When to use nodriver methods vs Fantomas methods

Use Fantomas x* methods (xclick_native, xsend_native, etc.) when interacting with pages that have antibot detection — they add human-like emulation (cursor movement, keystroke delays, randomized sleeps).

Use nodriver methods directly for utility operations that don’t need emulation: DOM querying, navigation, screenshots, JavaScript evaluation, window management, etc.

# Combine both: use nodriver for queries, Fantomas for interactions
element = await tab.query_selector("#submit")       # nodriver: find the element
await tab.xclick_native(["#submit", 0], [0.5, 0.5]) # fantomas: click with emulation

html = await tab.get_content()                       # nodriver: get page HTML
await tab.save_screenshot("proof.jpg")               # nodriver: take screenshot
await tab.xsend_native(["#email", 0], [0.3, 0], "test@example.com")  # fantomas: type with emulation

Native Methods (Browser-Level, Nodriver/CDP based)

See the Fantomas API Reference for complete method signatures, parameters, and return types.

Method Description
xclick_native(selector, sleep, proportion) Click element with optional cursor emulation
xsend_native(selector, sleep, text) Type text with optional human-like keystroke delays
xmove_native(selector) Move cursor along human-like path to element
xsleep(time) Randomized sleep (+-0.5s jitter)
xwaiter(selector, timeout, sleep) Wait for CSS selector with timeout
xdetector(selector, sleep) Boolean check if element exists
xscrape_attribute_in_iframe(iframe, selector, attr) Extract attribute from iframe element
xscrape_html_in_iframe(iframe, selector) Extract outer HTML from iframe element
xtemporary_zoom(value) Temporarily change page zoom
xinject_js(command) Execute arbitrary JavaScript via CDP
xupload_file(selector, path) File upload via DOM file input
xselect_native(selector, sleep, value/text/index) Select dropdown option

XDO Methods (OS or display-server Level)

OS-level interaction via xdotool — harder for antibot systems to detect since events originate from the X11 window system rather than the browser’s event loop.

Method Description
xclick_xdo OS-level mouse click
xsend_xdo OS-level text input with human-like delays
xmove_xdo OS-level cursor movement
xclick_iframe_xdo Click inside iframes at OS level
xsend_iframe_xdo Type in iframe fields at OS level
xmove_xdo_iframe Move cursor to iframe elements at OS level

Human Emulation

  • WindMouse Cursor Simulation: Generates human-like cursor paths using a physics model with gravity, wind, momentum, and boundary avoidance (via numpy).

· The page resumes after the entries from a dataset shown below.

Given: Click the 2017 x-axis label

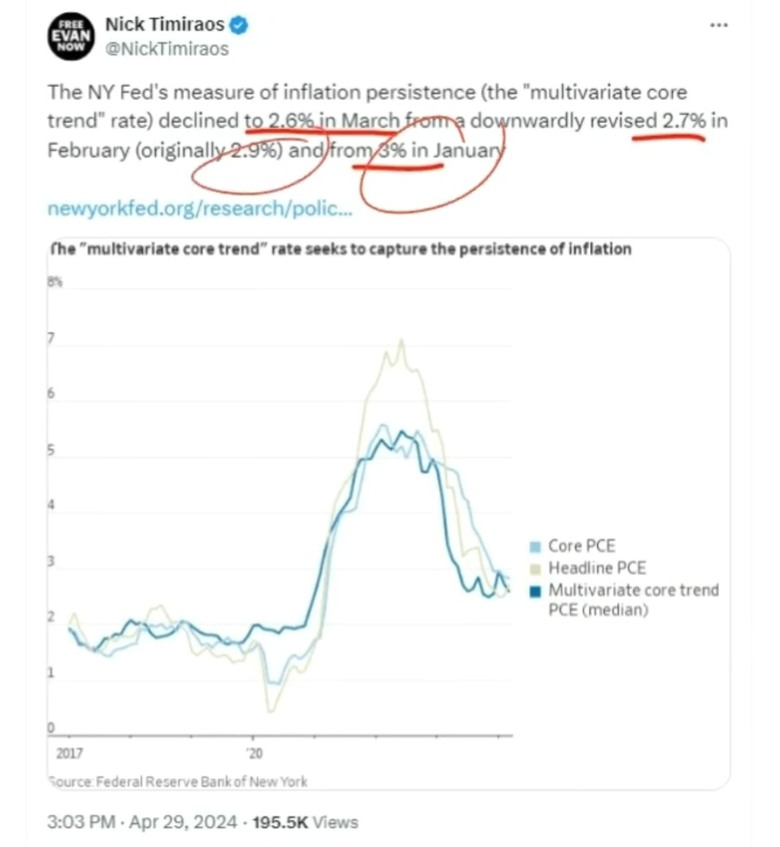Looking at the screenshot, I should (69, 752).
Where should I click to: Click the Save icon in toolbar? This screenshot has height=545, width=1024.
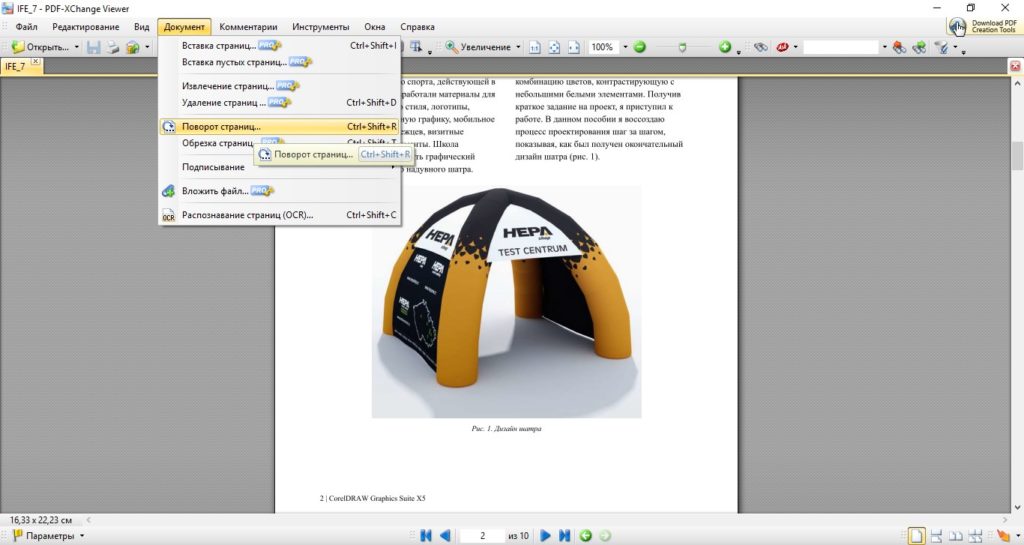[93, 47]
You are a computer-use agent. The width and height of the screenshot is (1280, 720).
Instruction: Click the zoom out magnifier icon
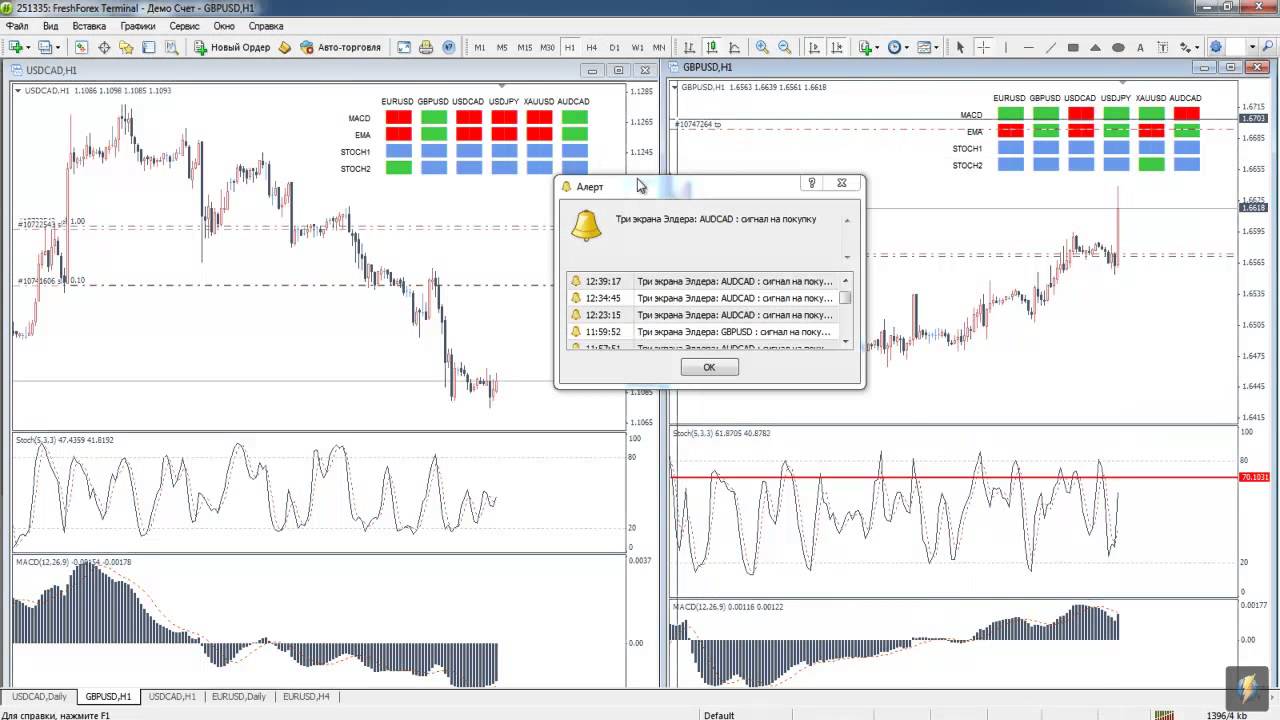click(x=784, y=47)
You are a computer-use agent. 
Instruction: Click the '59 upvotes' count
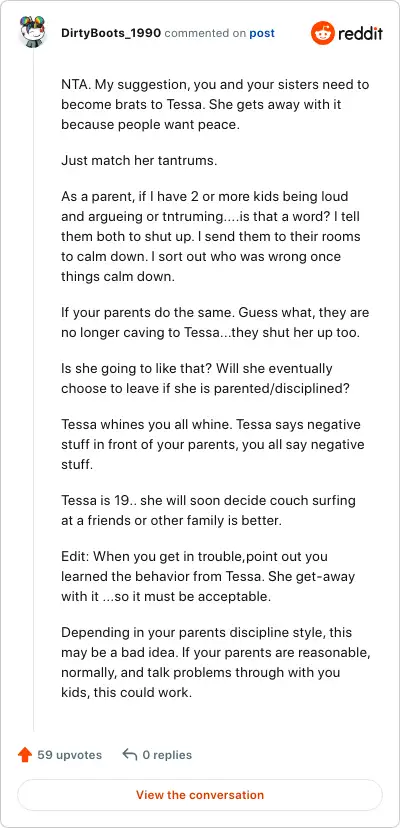pyautogui.click(x=70, y=755)
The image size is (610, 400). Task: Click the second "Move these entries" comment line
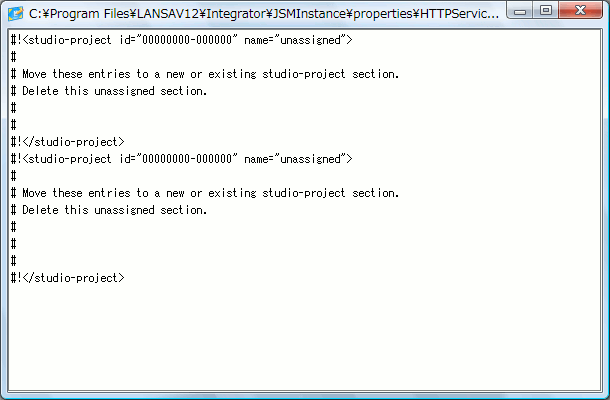(205, 193)
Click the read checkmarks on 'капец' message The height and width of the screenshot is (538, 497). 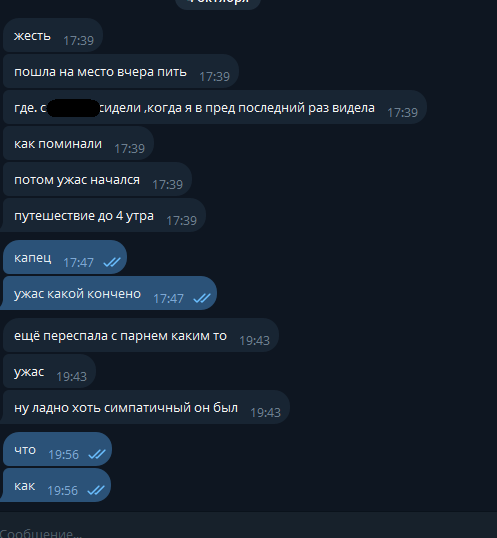[x=112, y=262]
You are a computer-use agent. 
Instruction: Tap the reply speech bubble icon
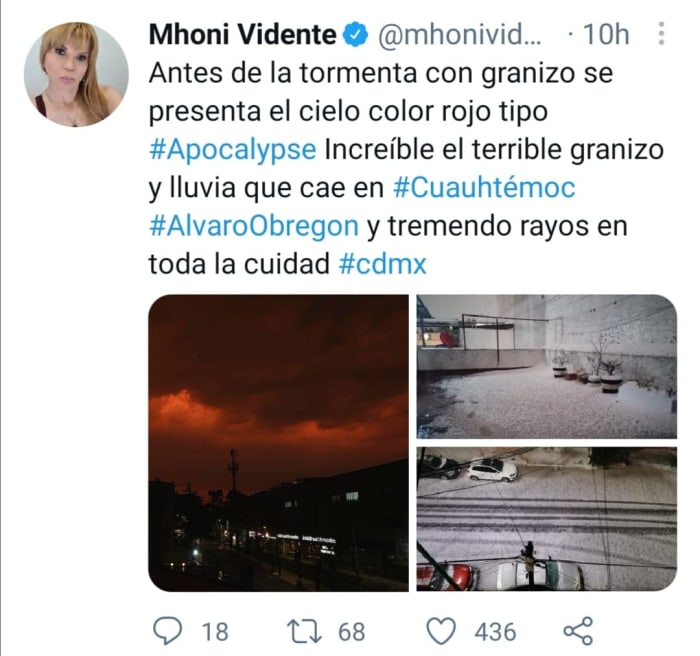click(x=167, y=631)
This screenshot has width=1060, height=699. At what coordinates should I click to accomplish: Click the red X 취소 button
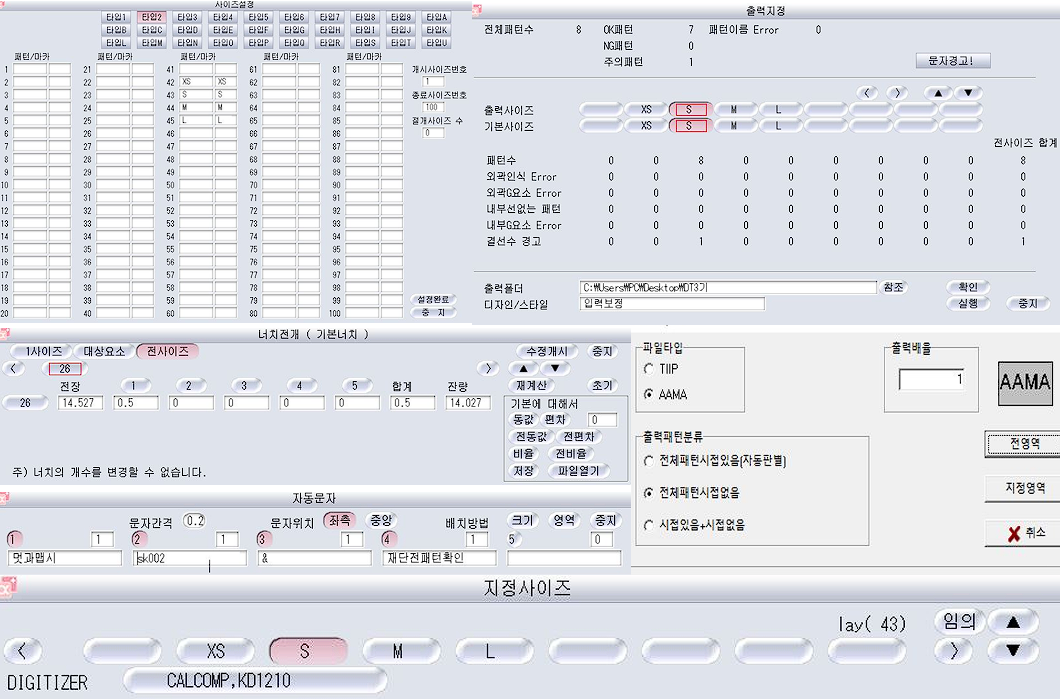[x=1021, y=533]
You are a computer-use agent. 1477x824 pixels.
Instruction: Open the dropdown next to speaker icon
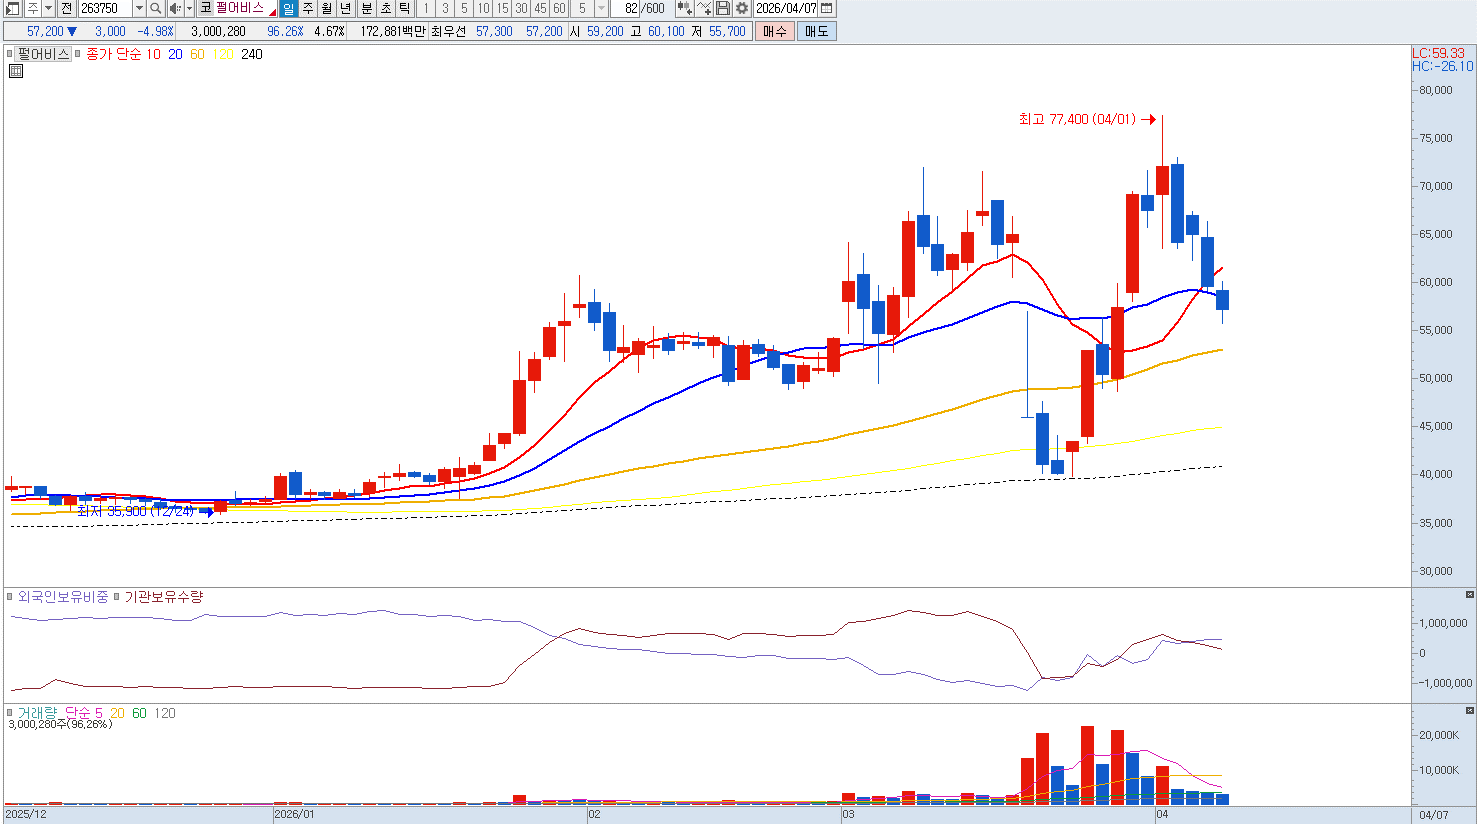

See Why Fantomas for the anti-detection philosophy behind these choices.
  • Keystroke Emulation: Randomized per-character delays (0.01s-0.7s range).
  • Cursor Visualization: Debug overlay using a red square PNG (feh) and an in-browser JavaScript cursor follower.
  • Virtual Display: Xvfb-based virtual display with configurable dimensions.

Additional Modules

  • Identity Generation: Fake identities via Faker (name, alias, birthday, postal code, password) with configurable language and age range.
  • Screen Management: Virtual display lifecycle, screenshot capture via ImageMagick.
  • Geometry Helpers: Viewport size, element coordinates/dimensions via CDP box model, including iframe element positioning.
  • Iframe Manager: Recursive iframe document discovery in the DOM tree.